- Assignment:
How do the records below read from their first line through the line containing "Task: Open the employees"? Write those lines out exactly.

- Material shown:
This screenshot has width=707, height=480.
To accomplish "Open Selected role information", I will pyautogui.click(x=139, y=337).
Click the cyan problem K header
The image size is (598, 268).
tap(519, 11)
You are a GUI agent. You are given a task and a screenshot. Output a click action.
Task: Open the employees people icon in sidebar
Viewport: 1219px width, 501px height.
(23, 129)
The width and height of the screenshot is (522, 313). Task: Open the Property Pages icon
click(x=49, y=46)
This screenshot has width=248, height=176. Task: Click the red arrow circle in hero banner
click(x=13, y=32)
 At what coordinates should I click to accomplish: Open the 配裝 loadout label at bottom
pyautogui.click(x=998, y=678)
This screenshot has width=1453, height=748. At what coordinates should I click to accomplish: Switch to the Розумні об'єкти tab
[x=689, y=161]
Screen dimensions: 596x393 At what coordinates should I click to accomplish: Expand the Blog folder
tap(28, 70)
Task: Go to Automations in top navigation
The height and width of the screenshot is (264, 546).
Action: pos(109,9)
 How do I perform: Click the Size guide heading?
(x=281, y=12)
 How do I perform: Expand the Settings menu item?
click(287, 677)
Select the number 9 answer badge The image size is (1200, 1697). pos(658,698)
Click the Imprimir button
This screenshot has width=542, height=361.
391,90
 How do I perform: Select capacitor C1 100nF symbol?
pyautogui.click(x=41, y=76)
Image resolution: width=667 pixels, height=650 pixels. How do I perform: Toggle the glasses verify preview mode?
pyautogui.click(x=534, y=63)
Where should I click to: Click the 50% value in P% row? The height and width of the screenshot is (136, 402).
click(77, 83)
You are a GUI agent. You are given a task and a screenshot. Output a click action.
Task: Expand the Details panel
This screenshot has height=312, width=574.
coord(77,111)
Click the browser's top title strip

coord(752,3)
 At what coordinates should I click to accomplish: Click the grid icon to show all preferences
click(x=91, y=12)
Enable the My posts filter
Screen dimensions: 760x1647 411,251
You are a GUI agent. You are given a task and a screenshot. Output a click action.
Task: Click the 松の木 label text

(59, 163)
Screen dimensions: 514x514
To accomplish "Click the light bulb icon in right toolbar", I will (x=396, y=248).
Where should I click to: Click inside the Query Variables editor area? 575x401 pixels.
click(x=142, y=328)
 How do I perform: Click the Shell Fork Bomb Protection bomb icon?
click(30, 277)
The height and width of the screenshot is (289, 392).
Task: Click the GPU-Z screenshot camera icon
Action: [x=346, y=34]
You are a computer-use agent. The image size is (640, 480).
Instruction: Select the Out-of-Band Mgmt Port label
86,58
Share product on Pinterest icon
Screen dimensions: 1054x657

- Written response:
This screenshot has width=707, height=480.
To accomplish "Open Selected role information", I will pyautogui.click(x=139, y=337).
Click the cyan problem K header
The image size is (598, 268).
tap(519, 11)
You are a GUI agent. You are given a task and a screenshot. Output a click action.
Task: Open the employees people icon in sidebar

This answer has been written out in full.